When we The Threefold Advocate heard this beloved event was in danger of extinction, we decided to become the University’s equivalent of Greenpeace, jumping in front of the bulldozers that threaten to destroy Mock Rock.
Don’t let this year be the year that ends this JBU one-of-a-kind. Band together; become part of a pseudo-band lip-syncing to Kelly Clarkson or One Direction.
Everyone has a favorite musical artist. Honor yours with an elaboration rendition of his or her biggest hit. Reggae, Grunge, Golden Oldie, Top 40 hits, show tunes—they are all acceptable.
Over the past few years, students have recreated the infamous moves from Gangnam Style, granola-ed it up to Colors of the Wind from Pocahontas, grooved in the masses to Hanson, whipped their hair like Willow. J. Alvin might have and even conquered some Sound of Music.

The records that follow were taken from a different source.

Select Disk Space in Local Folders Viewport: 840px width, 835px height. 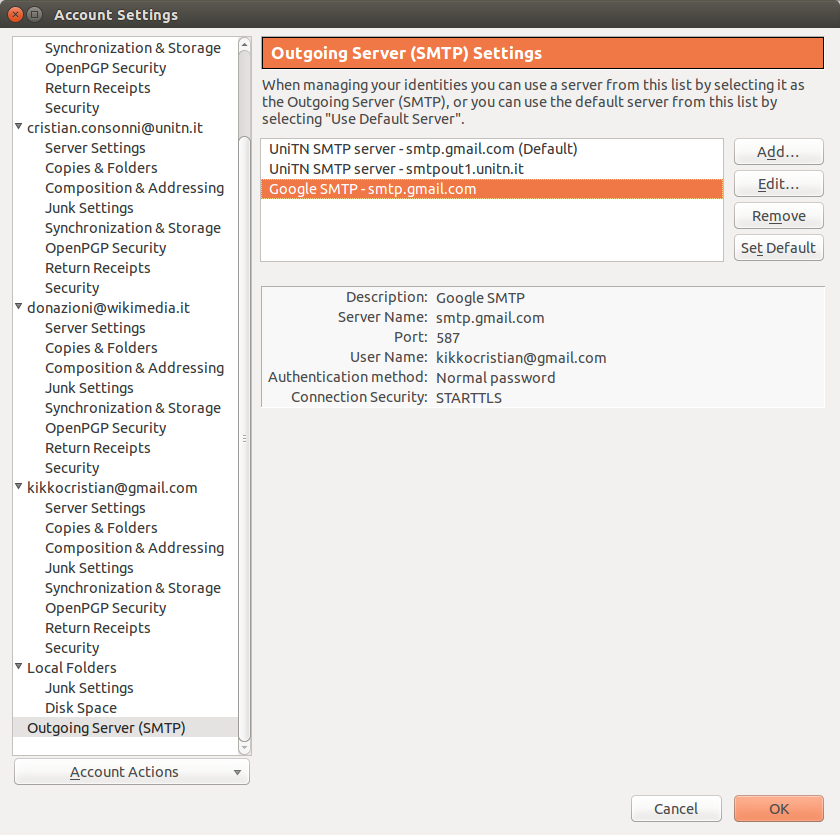click(x=81, y=708)
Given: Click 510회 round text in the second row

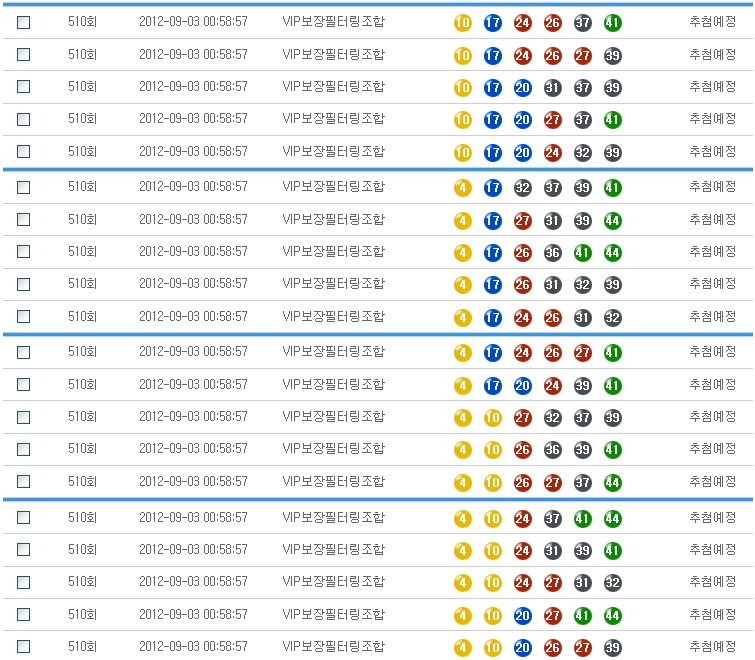Looking at the screenshot, I should pos(82,54).
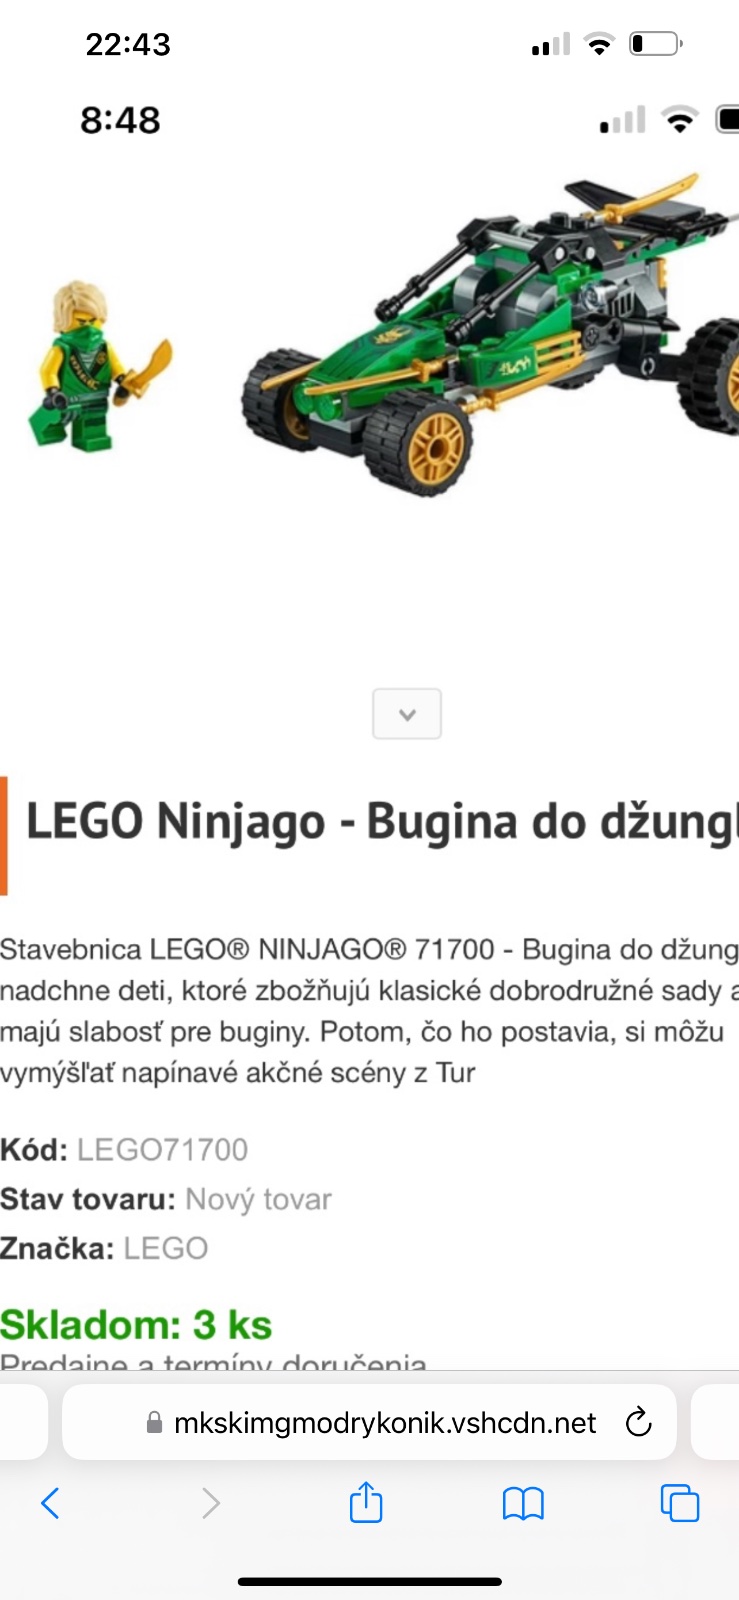Tap the home indicator bar at bottom

[370, 1582]
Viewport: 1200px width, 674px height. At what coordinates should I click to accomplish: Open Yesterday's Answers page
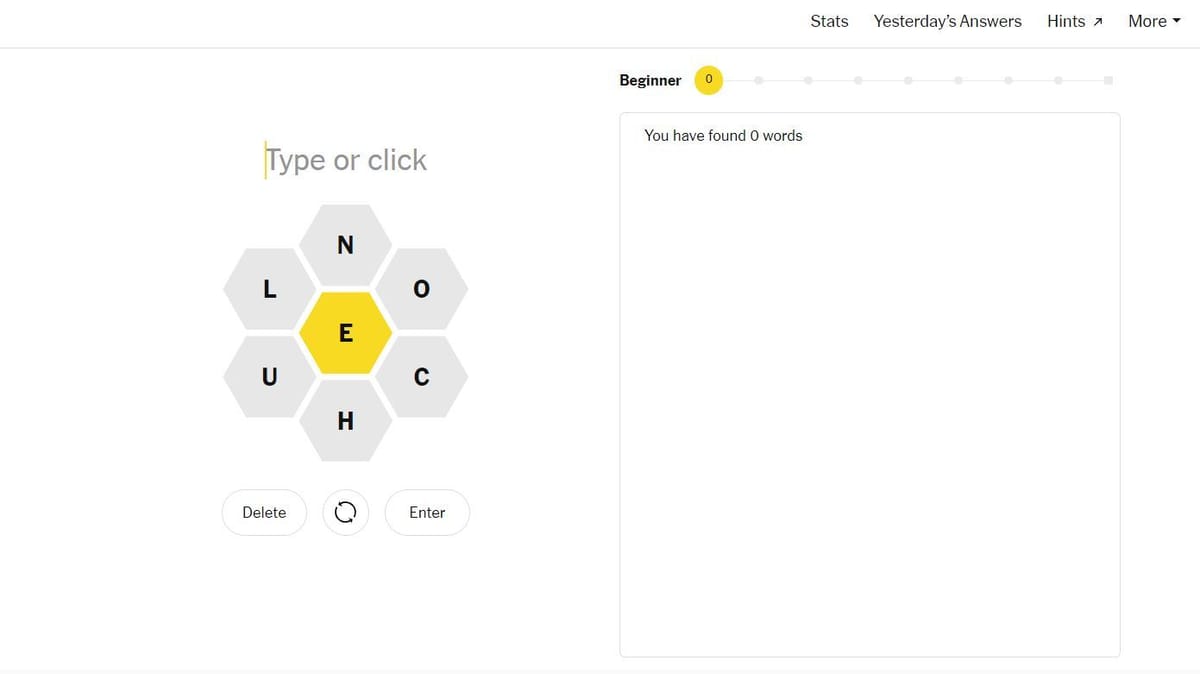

If you are scared, get over it. College is the time for you to try new things, make a fool of yourself and get laughed at by a cathedral full of your peers. A little bit of humility and creativity go a long way.
And no, we’re not only laughing at you. We’re laughing with you. Maybe so much that there are tears welling up in our eyes or a little bit of pee in our pants. We need this humorous break, these few hours when we can forget about all the craziness this semester has brought. These are the memories we recall long after the semester has ended, the ones that make us smile.
Mock Rock is a healing balm for an overwhelming month. And yes, this definitely sounds dramatic, but the heart of the matter remains: Mock Rock needs your help.
So go. Go now. Stop reading this editorial and start texting 10 million of your closest friends. Come up with a scheme and commit. Prove to everyone that you are not apathetic and that you love your school enough to risk a little humiliation and a lot of fun.
People, get your acts together. Literally.